▸ **Work instructions**: Starting at the line that holds "Click the Conference Paper label" and stopping at the line that holds "The height and width of the screenshot is (590, 1023).", restate the records below word for word, with both of those lines included.

[Stored data]
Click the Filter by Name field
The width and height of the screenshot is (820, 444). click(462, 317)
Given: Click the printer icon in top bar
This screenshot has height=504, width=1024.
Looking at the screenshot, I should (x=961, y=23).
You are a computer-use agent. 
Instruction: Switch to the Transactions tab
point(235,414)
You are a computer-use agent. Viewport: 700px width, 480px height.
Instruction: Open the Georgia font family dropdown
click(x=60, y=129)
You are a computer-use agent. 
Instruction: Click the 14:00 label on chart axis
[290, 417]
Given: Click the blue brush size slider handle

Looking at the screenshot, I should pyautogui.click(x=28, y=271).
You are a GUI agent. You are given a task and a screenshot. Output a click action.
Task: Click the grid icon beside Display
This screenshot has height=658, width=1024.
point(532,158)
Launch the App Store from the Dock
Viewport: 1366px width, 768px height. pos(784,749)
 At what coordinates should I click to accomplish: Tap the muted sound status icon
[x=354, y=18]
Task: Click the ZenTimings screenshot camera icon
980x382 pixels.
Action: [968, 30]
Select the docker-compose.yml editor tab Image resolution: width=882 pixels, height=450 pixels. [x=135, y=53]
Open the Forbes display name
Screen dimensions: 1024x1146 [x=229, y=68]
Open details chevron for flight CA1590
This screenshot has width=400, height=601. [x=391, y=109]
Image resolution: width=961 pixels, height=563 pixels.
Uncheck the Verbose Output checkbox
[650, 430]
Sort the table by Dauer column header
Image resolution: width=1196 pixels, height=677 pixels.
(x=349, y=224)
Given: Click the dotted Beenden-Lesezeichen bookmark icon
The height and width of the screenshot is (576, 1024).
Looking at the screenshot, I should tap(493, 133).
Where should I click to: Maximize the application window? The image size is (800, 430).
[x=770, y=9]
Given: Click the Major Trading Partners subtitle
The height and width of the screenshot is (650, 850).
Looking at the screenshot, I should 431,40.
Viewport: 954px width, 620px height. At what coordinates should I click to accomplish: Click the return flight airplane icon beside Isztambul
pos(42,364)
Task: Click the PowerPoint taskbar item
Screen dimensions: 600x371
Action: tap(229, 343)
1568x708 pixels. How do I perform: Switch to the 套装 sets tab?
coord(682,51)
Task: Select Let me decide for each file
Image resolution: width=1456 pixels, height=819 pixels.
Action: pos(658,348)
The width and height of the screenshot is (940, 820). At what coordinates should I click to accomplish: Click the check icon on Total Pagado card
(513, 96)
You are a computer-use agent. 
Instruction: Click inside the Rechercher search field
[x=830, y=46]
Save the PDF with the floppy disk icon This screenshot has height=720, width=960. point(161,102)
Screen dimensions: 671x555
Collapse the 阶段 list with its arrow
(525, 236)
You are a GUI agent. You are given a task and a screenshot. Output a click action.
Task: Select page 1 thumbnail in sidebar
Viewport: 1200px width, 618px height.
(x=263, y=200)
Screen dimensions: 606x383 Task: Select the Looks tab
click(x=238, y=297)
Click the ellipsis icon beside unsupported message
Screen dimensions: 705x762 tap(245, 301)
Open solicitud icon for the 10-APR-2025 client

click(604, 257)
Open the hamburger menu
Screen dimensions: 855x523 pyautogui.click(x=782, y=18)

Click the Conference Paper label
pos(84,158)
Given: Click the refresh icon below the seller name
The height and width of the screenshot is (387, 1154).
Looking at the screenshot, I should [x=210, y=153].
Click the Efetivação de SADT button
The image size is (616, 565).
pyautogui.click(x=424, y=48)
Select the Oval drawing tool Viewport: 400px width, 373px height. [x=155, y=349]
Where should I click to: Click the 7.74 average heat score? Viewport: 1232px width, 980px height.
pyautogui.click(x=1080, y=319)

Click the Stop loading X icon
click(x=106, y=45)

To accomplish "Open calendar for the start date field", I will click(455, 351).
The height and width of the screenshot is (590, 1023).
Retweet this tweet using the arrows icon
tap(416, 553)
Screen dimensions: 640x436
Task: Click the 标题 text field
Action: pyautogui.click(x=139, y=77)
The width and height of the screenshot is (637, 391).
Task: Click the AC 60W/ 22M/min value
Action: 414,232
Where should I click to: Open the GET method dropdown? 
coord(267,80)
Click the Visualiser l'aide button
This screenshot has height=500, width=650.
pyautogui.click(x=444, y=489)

▸ **Result of this exercise**:
Click the Conference Paper label
pos(84,158)
Given: Click the refresh icon below the seller name
The height and width of the screenshot is (387, 1154).
Looking at the screenshot, I should [x=210, y=153].
Click the Efetivação de SADT button
The image size is (616, 565).
pyautogui.click(x=424, y=48)
Select the Oval drawing tool Viewport: 400px width, 373px height. [x=155, y=349]
Where should I click to: Click the 7.74 average heat score? Viewport: 1232px width, 980px height.
pyautogui.click(x=1080, y=319)

Click the Stop loading X icon
click(x=106, y=45)

To accomplish "Open calendar for the start date field", I will click(455, 351).
The height and width of the screenshot is (590, 1023).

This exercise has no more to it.